Elements of Statistical learning – Hastie, Tibshirani, Friedman
2. Overview of Supervised Learning
Statistical decision theory
- Let $X \in \mathbb{R}^p$ be a random input vector, and $Y \in \mathbb{R}$ be a random output variable. The goal of machine learning is to find $f(X)$ to predict Y.
- Training an algorithm requires a loss function $L(Y, f(X))$, such as the squared error loss $(Y-f(X))^2$
- Formally, we will want to minimise the expected prediction error (EPE). In the case of squared loss, and with the joint distribution of X and Y being $g(x,y)$:
\[\begin{align*}
EPE(f) &= E(Y-f(X))^2 \\
&= \int \int [y-f(x)]^2g(x,y)dxdy
\end{align*}\]
- We can condition on X as follows:
\[\begin{align*}
E(L(x,y)) &= \int \left[ \int L(x,y)g(y|x)dy \right]g(x)dx \\
&= E_X \left( \int L(x,y) g(y|x)dy) \right) \\
&= E_XE_{Y|X}(L(X,Y)|X)
\end{align*}\]
- We can then minimise the EPE pointwise, finding that the solution is the conditional mean:
\[\begin{align*}
f(x) = \arg \min_{c} E_{Y|X}([Y-c]^2|X=x) \\
\implies f(x) =E(Y|X=x)
\end{align*}\]
- Nearest neighbour methods implement this directly. For a test point x, we average the responses of all the points in the neighbourhood of x:
\[\hat{f}(x) = \text{Ave}(y_i|x_i \in N_k(x))\]

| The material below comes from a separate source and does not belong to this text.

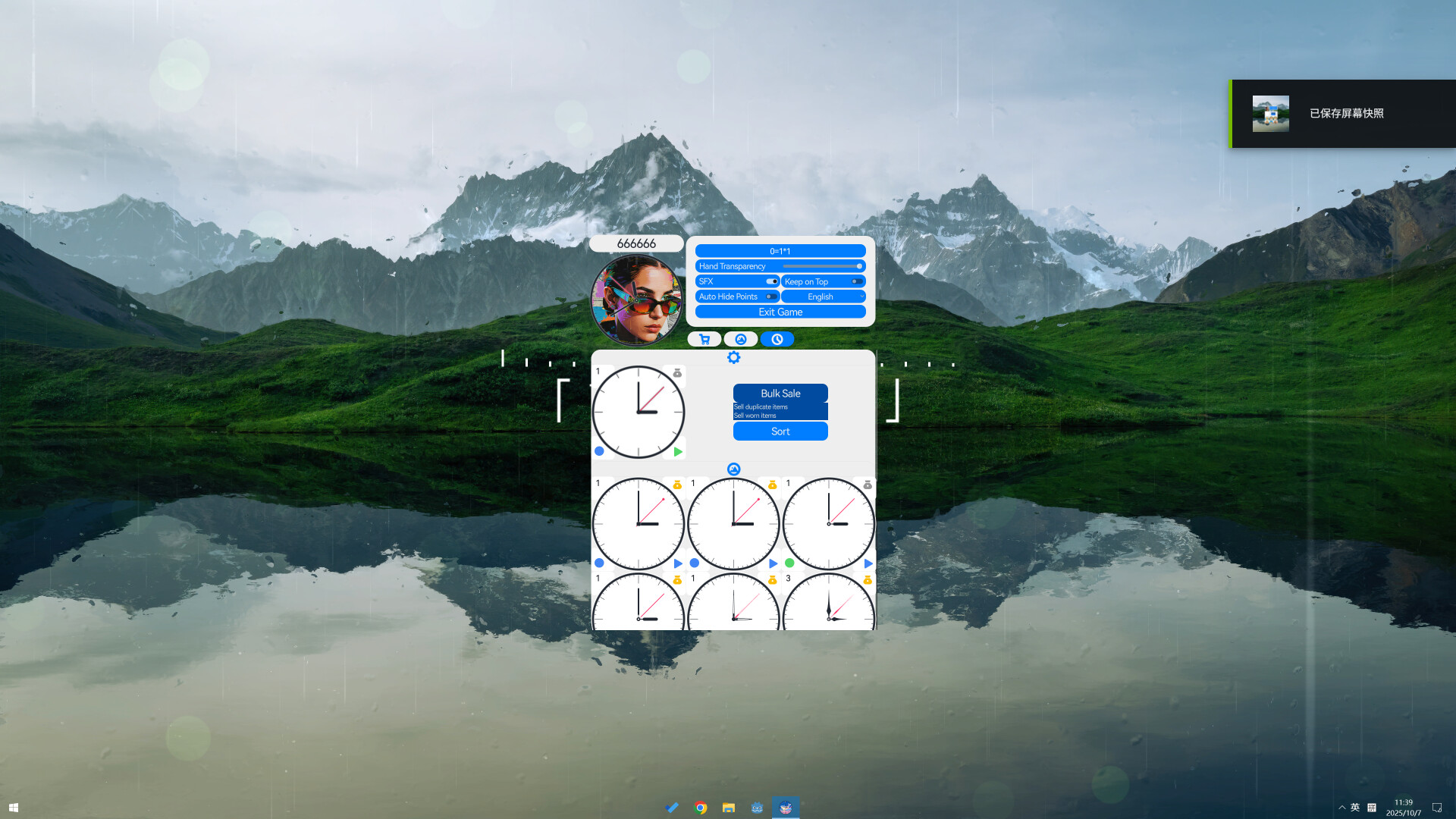
Task: Click the blue circle marker under the large clock
Action: pyautogui.click(x=601, y=451)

- For a large training sample size, there will be points in the neighbourhood closer to x, and as k increases the average will be more stable.

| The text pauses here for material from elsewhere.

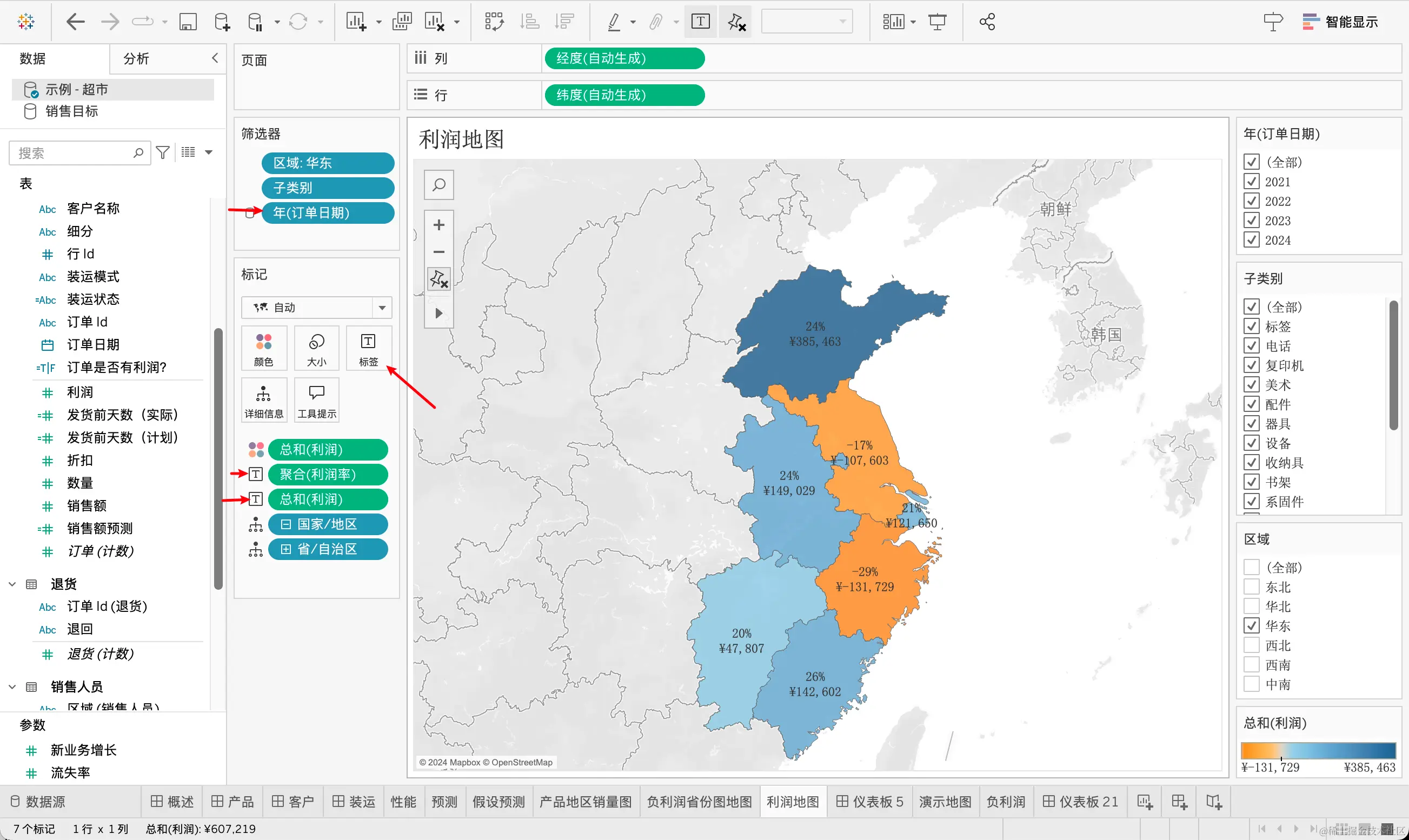Screen dimensions: 1409x840
Task: Click the Color mark card
Action: pyautogui.click(x=263, y=348)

10. Boosting and Additive trees
10.1 Discrete AdaBoost
- Let $Y= G(X)$ be a classifier such that $G(x) \in \{-1, 1\}$
- A weak classifier is one whose predictions are only slightly better than random guessing.
- Boosting sequentially applies weak classifiers to modified versions of the data, producing: $G_m(x), m=1,2,\ldots,M$. Then:
\[G(x) = \text{sign} \left(\sum_{m=1}^M \alpha_m G_m(x)\right)\]
- Each training example has a weight $w_i$, which is updated by the algorithm (increased if the classifier fails the prediction)
The AdaBoost algorithm
Set $~w_i = 1/N, ~~i=1,2,\ldots, N$
For $~m=1,\ldots, M$
- Fit $~G_m(x)$ to training data using weights $w_i$
- Compute error:
\[\epsilon_m = \sum_{\text{wrong}}w_i = \sum_{i=1}^N w_i I(y_i \neq G_m(x_i))\]
- Compute $~\alpha_m = \ln (\frac{1-\epsilon_m}{\epsilon_m})$
- Set $~w_i \leftarrow w_i \cdot \exp(\alpha_m I(y_i \neq G_m(x_i)))$ for $i = 1,2,\ldots,N$
Return
\[G(x) = \text{sign}\left( \sum_{m=1}^M \alpha_mG_m(x)\right)\]
10.2 Boosting and additive models
- Boosting fits an additive expansion in a set of basis functions. In this case, the basis functions are $G_m(x) \in \{ -1, 1 \}$. More generally, additive expansions take the form:
\[f(x) = \sum_{m=1}^M \beta_m b(x;\gamma_m)\]
- $b(x;\gamma_m)$ are the basis functions, real functions of a multivariate x with parameters $\gamma$.
- in neural networks, $b(x;\gamma_m)$ is the activation function on the weights
- in trees, $\gamma$ parameterises the splits
- These models are fit by minimising some loss function
\[\min_{\{\beta_m,\gamma_m\}_1^M} \sum_{i=1}^N L\left(y_i, \sum\nolimits_{m=1}^M \beta_m b(x;\gamma_m)\right)\]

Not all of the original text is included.